Clinton Invokes Trump As Threat To Obama’s Legacy As First Black President

In a speech at an NAACP dinner, Clinton raised the issue of Trump's birther conspiracies and what she called his "coy" response to being endorsed by David Duke.

DETROIT — For 30 minutes on Sunday night, speaking from the dais of an NAACP dinner here in Detroit, Hillary Clinton presented the audience of 6,000 with a distinct and cutting image of her likely opponent in the general election.

It was Donald Trump, she reminded the predominantly black crowd, who "led the insidious birther movement to discredit the president's citizenship" only a few years ago. And it was Donald Trump, she said, who played "coy" and declined to disavow David Duke and other white supremacists who have supported his campaign.

"We cannot let Barack Obama’s legacy fall into Donald Trump’s hands," Clinton declared, moving people in the sprawling COBO Center to their feet.

In recent weeks on the campaign trail, Clinton has talked increasingly about an all but certain match-up against Donald Trump and what she argues is his "divisive" and "dangerous" vision for America. On Sunday, delivering the keynote address at the Fight for Freedom Fund Dinner for the NAACP, Clinton spoke in personal and urgent terms about what Trump's election might mean for the Obamas and their legacy.

"We have to bring our country together," Clinton said. "That mission feels more urgent than ever now that the Obama presidency is coming to a close."

"We’ve been blessed to have this strong, thoughtful leader sitting in the Oval Office and an exceptional first lady by his side. They have made us proud," Clinton said, calling it a "tremendous honor" to serve in his administration. "They have represented America to the world with style and grace, and it is up to us to make sure that when they leave the White House, the concerns and priorities they’ve championed, the hopes and dreams that Americans have entrusted to them, don’t also leave."
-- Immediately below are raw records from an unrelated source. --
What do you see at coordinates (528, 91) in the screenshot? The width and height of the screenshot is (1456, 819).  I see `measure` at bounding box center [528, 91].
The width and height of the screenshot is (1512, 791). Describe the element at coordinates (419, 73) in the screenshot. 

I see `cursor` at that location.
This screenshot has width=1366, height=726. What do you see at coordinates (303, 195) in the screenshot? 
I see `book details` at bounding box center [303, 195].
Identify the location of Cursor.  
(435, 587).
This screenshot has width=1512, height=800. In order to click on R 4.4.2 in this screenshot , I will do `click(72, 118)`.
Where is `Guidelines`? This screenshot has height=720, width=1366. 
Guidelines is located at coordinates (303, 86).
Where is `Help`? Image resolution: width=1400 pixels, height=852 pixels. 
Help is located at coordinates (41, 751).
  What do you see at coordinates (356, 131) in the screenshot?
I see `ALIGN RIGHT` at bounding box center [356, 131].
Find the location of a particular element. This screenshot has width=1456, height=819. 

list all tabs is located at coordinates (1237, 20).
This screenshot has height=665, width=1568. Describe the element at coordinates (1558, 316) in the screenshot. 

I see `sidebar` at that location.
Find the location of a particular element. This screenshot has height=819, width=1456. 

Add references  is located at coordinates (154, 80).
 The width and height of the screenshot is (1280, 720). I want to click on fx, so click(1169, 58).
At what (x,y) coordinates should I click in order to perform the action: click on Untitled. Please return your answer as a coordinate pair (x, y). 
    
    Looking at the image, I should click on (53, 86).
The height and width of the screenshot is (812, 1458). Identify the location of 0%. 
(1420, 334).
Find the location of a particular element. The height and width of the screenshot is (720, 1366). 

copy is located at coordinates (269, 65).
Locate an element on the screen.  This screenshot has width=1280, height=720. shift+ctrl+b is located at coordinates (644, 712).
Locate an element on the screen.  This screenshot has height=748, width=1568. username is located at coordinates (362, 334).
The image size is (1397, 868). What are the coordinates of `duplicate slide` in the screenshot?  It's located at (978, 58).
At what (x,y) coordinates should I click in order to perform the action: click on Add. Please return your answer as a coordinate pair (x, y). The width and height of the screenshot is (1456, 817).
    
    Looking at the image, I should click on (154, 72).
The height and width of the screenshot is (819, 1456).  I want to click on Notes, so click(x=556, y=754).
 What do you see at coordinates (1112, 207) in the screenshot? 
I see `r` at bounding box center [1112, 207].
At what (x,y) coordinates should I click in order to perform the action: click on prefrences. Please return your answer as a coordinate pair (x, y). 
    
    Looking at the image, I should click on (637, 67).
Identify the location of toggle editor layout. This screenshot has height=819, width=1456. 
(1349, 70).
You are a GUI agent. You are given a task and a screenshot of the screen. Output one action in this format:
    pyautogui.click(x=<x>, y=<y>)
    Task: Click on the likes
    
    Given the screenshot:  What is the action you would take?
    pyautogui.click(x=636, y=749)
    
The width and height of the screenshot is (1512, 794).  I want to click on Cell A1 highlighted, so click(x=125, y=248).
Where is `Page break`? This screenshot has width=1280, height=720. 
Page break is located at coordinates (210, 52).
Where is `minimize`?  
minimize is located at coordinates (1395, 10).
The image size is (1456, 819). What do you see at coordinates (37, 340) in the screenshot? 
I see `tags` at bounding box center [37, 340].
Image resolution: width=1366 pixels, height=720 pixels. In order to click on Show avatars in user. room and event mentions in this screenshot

As Trump attempts to secure the GOP nomination and professionalize his presidential campaign, seeking at turns to soften his tone and appeal to a broader swath of the country, Clinton has warned voters against his possible shifts.

"Trump keeps saying things like, 'You know, I didn't really mean it. It was all part of my reality TV show. Running for president will be on your screen,'" Clinton said at a rally late last month in Rhode Island. "Well, if we buy that, shame on us."

Clinton argued on Sunday night that a Trump presidency would threaten Obama's policies, and the spirit of his historic election as the first black president: "We have to look at our great country. Look at this amazing gathering. People from every background. Every race. Every religion. Coming together as one people, one nation," Clinton said. "There is no other place like it in the world. I went to 112 countries as your secretary of state."

"There is no place like America," she continued. "Let’s not endanger the promise, the potential, the dream of our country by giving into these voices of hatred. Instead, let us remind ourselves of how far we have come together."

The election, she said, came down to a simple choice. "It’s about unity versus division. Compassion versus selfishness. And love vs. hate," Clinton said. "The stakes don’t get much higher than that."